Editorial La Jornada
De
acuerdo con la Encuesta Nacional de Ingresos y Gastos de los Hogares
(ENIGH) 2014, en los dos primeros años de gobierno de Enrique Peña
Nieto hubo una caída de 3.5 por ciento en el ingreso de los hogares.
Más allá de ese dato general, de suyo preocupante, la investigación
–realizada cada dos años por el Instituto Nacional de Estadística y
Geografía (Inegi), y que constituye la base para las mediciones
oficiales de la pobreza en el país– presenta resultados ilustrativos de
la desigualdad socioeconómica que prevalece en el país.
Por ejemplo: aunque el ingreso de los hogares más pobres experimentó
un incremento nominal de 2.1 por ciento respecto al periodo 2010-2012
–atribuido principalmente a las transferencias de recursos vinculadas a
los programas sociales–, esto se tradujo únicamente en 160 pesos
adicionales por trimestre: así, la media de los hogares más pobres
percibieron $85.7 diarios en el periodo de referencia.
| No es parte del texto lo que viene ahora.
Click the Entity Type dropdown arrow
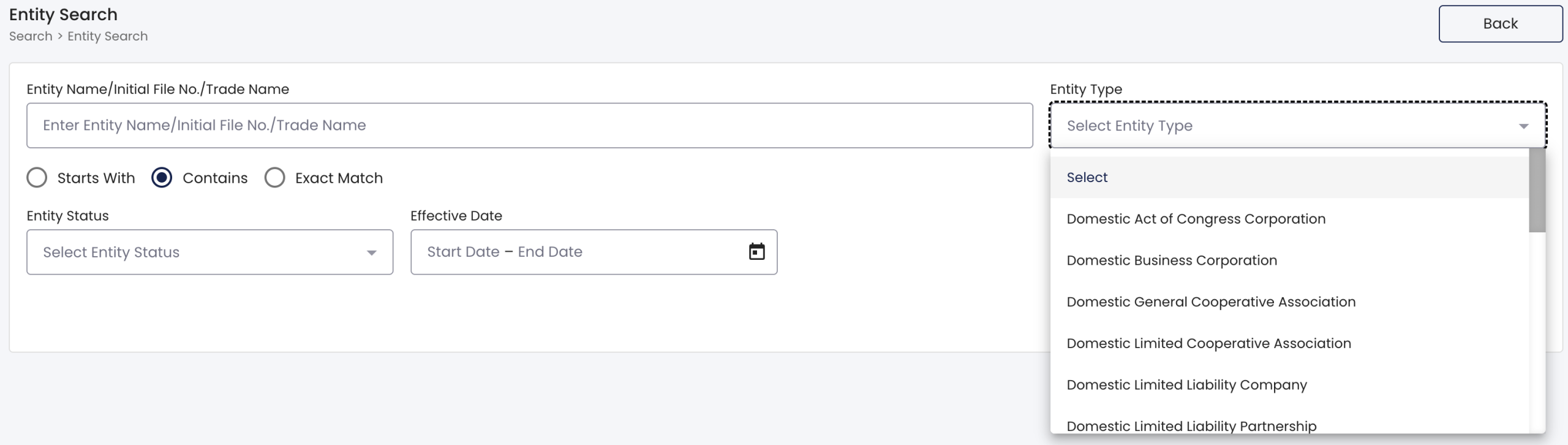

En contraste,
aunque según la ENIGH los ingresos del sector más rico cayeron 2 por
ciento, estos hogares perciben en promedio mil 564 pesos por día. Por
lo demás, quienes sufrieron una mayor merma en sus ingresos en el
periodo referido son los sectores medios.
La asimetría descrita en los ingresos se expresa con claridad en las
posibilidades de los hogares de cada sector social para invertir en la
formación de sus integrantes, es decir, en su futuro. Mientras los
hogares más pobres gastan la mitad de sus ingresos en alimentación, los
más adinerados destinan a este rubro la décima parte de sus recursos;
por contraste, los primeros sólo disponen de 5 por ciento de sus
ingresos para educación y esparcimiento, en tanto los segundos pueden
destinar 20 por ciento para estos fines.
En
un entorno nacional donde 0.1 por ciento de la población concentra 43
por ciento de la riqueza total del país –como se precisa en el informe Desigualdad extrema en México: concentración del poder económico y político,
publicado por Oxfam en junio pasado–, la caída generalizada en los
ingresos de los hogares es una mala noticia en los pretendidos
esfuerzos gubernamentales por superar los inveterados rezagos sociales
que aquejan al país.
Lo más grave es que no hay visos de alivio a esta situación que
combina explosivamente desigualdad, contracción económica y deterioro
en la calidad de vida de la población: hace unos días el Fondo
Monetario Internacional recortó su pronóstico de crecimiento para
México en 2015 a 2.4 por ciento. A este escenario, de por sí poco
prometedor, hay que añadir el recorte de 135 mil millones de pesos que
sufrirá el presupuesto público en 2016 y los bajos precios que
mantendrá el petróleo en el mercado internacional, de acuerdo con
diversos análisis.
Más allá de los factures exógenos y coyunturales que influyen en la
realidad económica del país, la caída en los ingresos de la población y
la persistencia de la desigualdad son correlatos lógicos de una
conducción económica a lo largo de las pasadas tres décadas que ha
arrojado saldos negativos, ha postrado el mercado interno y ha privado
al Estado de mecanismos efectivos de redistribución de la riqueza. Ante
este panorama es deseable y necesario que el gobierno federal replantee
el rumbo económico y la aplicación de los recursos erogados por el
Estado –que, pese a los recortes anunciados, seguirán siendo
cuantiosos– con miras a elevar las condiciones de vida del conjunto de
la población y cerrar la injustificable brecha de desigualdad.